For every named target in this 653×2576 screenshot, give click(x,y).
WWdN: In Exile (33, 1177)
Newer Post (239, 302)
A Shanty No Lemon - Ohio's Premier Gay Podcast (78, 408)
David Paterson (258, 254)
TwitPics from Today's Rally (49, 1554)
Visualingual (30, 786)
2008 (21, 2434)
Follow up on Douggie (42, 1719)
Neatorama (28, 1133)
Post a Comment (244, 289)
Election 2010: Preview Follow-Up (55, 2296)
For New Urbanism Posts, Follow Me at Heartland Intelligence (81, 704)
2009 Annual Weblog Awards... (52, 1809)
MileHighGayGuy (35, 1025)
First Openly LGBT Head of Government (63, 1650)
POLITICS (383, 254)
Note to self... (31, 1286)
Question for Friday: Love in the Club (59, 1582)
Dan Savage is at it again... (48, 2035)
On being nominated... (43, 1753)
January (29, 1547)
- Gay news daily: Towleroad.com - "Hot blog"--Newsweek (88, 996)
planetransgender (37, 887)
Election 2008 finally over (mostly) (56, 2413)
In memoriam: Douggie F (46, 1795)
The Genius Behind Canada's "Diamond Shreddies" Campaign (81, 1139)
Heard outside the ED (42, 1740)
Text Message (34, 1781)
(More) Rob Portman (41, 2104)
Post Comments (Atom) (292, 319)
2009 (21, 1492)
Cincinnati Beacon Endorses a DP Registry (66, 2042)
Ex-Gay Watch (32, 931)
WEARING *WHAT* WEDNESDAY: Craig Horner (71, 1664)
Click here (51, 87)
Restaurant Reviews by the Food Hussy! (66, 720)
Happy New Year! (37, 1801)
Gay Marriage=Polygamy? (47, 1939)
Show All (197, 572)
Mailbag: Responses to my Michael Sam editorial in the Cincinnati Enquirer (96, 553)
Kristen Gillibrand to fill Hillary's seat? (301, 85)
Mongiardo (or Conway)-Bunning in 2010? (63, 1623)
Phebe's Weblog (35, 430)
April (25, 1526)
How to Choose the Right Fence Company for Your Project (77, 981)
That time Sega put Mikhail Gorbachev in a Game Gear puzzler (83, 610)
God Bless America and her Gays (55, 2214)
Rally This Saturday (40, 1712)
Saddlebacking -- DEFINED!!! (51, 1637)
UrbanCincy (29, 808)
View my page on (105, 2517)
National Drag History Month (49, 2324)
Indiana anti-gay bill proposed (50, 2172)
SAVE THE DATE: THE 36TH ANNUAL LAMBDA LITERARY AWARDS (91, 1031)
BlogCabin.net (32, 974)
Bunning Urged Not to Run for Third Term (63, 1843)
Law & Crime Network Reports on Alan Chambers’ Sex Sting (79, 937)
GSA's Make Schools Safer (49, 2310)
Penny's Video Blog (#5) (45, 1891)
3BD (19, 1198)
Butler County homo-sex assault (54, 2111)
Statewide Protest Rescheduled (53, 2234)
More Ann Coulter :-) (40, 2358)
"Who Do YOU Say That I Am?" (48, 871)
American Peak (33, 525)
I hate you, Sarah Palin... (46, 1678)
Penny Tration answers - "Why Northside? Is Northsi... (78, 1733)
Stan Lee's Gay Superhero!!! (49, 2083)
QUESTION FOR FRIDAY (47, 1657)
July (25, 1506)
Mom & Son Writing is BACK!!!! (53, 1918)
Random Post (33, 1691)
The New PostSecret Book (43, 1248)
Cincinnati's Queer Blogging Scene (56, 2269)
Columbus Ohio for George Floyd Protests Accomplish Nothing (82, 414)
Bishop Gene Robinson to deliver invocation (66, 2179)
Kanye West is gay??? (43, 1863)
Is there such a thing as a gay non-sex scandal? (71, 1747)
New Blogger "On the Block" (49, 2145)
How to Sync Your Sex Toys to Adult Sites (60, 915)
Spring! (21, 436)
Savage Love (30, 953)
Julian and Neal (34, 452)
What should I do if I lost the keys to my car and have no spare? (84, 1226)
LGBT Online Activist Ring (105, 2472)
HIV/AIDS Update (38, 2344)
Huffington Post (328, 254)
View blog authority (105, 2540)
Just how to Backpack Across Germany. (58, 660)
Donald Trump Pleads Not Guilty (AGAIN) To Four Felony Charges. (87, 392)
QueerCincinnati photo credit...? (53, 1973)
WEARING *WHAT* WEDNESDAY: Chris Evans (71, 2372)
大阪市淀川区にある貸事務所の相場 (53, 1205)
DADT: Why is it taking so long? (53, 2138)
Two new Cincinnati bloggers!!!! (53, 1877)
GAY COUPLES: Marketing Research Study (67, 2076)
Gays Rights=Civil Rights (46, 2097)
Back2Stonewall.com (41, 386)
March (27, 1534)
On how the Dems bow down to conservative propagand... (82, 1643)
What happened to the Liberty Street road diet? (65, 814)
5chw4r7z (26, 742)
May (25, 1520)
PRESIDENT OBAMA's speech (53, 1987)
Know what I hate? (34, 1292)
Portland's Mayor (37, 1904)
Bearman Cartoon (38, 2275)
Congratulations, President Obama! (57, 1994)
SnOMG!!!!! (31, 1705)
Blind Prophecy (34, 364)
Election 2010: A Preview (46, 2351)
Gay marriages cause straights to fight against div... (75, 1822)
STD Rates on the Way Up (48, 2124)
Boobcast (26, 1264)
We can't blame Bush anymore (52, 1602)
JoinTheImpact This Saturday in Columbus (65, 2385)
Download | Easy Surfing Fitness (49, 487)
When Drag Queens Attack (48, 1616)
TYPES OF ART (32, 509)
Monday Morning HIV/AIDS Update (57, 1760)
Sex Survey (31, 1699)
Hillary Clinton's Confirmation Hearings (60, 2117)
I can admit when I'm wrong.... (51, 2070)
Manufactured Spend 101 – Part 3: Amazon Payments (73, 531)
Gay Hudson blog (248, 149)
******
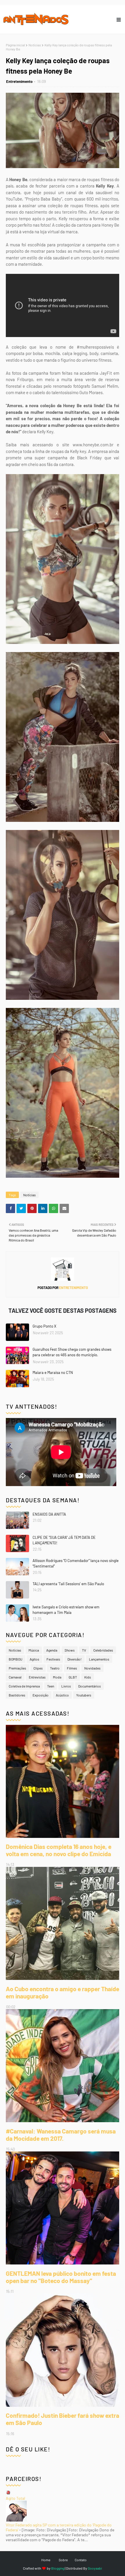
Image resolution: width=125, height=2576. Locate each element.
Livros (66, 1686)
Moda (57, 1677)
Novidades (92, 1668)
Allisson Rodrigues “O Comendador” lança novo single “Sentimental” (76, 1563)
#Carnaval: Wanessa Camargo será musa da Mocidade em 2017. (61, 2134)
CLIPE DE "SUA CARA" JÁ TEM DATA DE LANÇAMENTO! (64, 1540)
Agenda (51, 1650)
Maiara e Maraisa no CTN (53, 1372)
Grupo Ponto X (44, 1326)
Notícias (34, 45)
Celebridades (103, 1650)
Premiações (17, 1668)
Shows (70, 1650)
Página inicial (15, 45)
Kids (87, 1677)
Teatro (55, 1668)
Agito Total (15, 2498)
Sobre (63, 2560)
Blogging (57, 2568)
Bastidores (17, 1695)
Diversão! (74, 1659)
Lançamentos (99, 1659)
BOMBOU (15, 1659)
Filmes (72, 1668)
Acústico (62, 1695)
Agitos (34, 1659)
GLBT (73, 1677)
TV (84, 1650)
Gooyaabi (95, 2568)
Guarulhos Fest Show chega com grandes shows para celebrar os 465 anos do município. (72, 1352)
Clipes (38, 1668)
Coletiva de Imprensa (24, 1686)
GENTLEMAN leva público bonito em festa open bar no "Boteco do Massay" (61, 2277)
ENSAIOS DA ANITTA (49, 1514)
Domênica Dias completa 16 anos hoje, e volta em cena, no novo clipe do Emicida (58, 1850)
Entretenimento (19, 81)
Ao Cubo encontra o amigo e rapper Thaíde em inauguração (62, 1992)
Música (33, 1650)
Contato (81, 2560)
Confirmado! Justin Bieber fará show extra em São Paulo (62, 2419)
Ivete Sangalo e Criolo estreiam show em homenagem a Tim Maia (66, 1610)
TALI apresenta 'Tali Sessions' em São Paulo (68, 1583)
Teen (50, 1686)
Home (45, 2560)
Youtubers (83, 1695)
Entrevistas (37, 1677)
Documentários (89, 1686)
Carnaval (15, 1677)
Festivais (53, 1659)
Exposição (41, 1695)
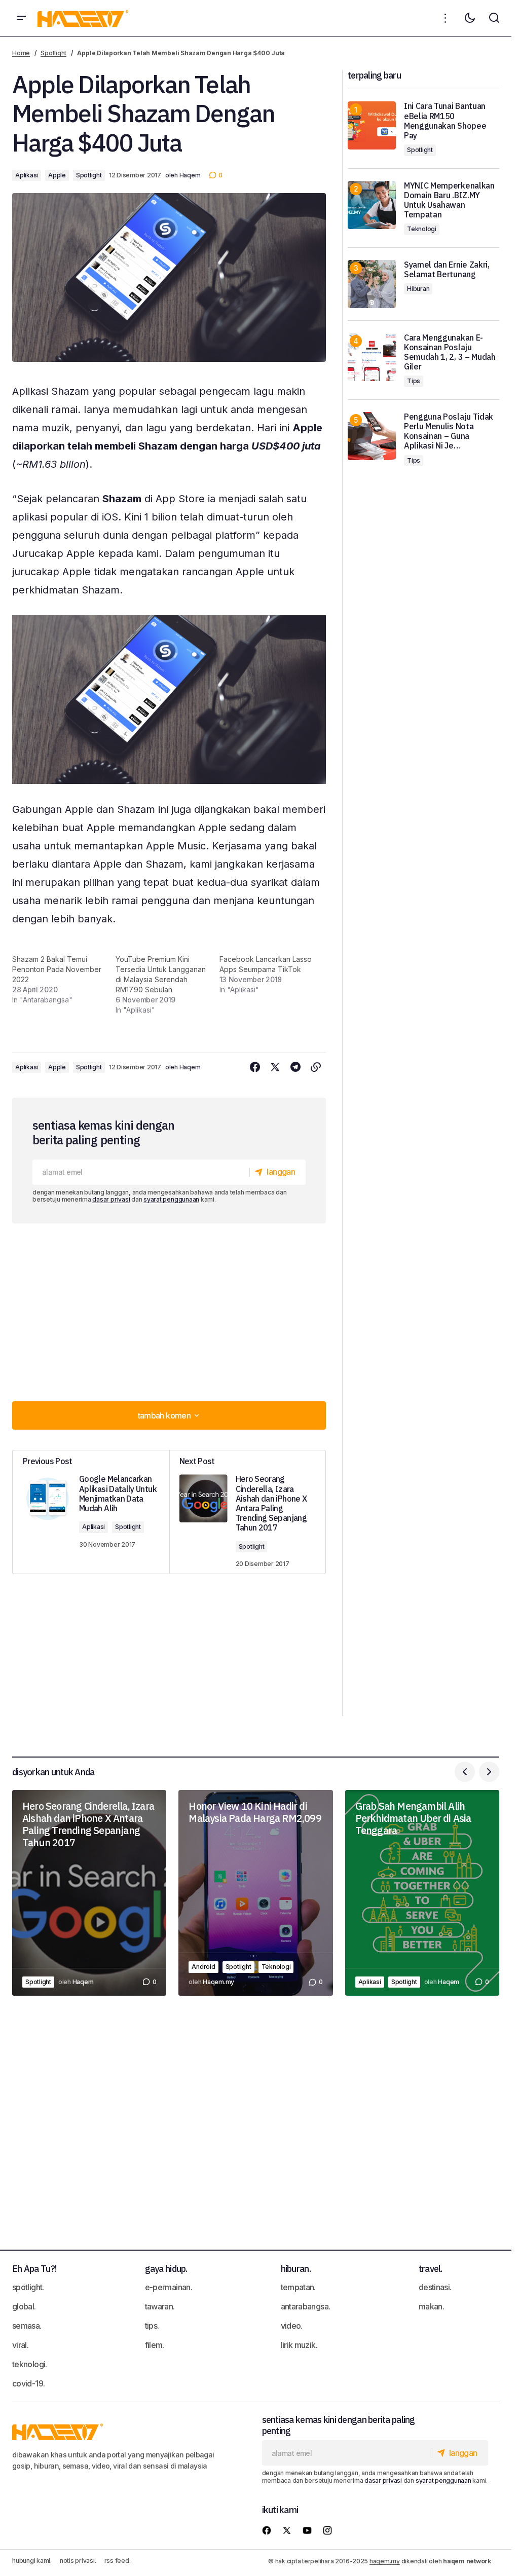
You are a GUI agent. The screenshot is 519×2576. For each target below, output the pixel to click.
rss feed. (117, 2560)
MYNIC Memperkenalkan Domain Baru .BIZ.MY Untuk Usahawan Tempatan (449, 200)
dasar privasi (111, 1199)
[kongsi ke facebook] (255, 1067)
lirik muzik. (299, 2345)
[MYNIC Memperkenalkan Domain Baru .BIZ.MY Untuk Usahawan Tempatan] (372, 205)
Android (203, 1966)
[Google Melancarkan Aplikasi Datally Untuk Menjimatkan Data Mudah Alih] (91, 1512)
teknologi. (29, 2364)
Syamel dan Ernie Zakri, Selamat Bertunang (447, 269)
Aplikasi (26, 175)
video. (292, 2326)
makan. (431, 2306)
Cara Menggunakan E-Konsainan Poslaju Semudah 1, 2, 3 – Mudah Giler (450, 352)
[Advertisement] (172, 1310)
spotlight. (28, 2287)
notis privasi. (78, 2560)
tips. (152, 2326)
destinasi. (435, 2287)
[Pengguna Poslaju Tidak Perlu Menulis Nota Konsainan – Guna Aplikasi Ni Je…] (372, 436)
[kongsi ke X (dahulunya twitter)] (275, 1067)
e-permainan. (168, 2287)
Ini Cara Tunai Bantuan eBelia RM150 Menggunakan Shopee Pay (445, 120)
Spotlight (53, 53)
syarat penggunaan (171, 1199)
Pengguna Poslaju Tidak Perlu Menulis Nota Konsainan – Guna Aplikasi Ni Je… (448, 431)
******
▸ **Work instruction**:
The reply should hold only the lines of the listing above starting at the line containing "For every named" and ending at the line containing "First Openly LGBT", exactly as written.

▸ **Task response**:
For every named target in this 653×2576 screenshot, give click(x,y).
WWdN: In Exile (33, 1177)
Newer Post (239, 302)
A Shanty No Lemon - Ohio's Premier Gay Podcast (78, 408)
David Paterson (258, 254)
TwitPics from Today's Rally (49, 1554)
Visualingual (30, 786)
2008 (21, 2434)
Follow up on Douggie (42, 1719)
Neatorama (28, 1133)
Post a Comment (244, 289)
Election 2010: Preview Follow-Up (55, 2296)
For New Urbanism Posts, Follow Me at Heartland Intelligence (81, 704)
2009 Annual Weblog Awards... (52, 1809)
MileHighGayGuy (35, 1025)
First Openly LGBT Head of Government (63, 1650)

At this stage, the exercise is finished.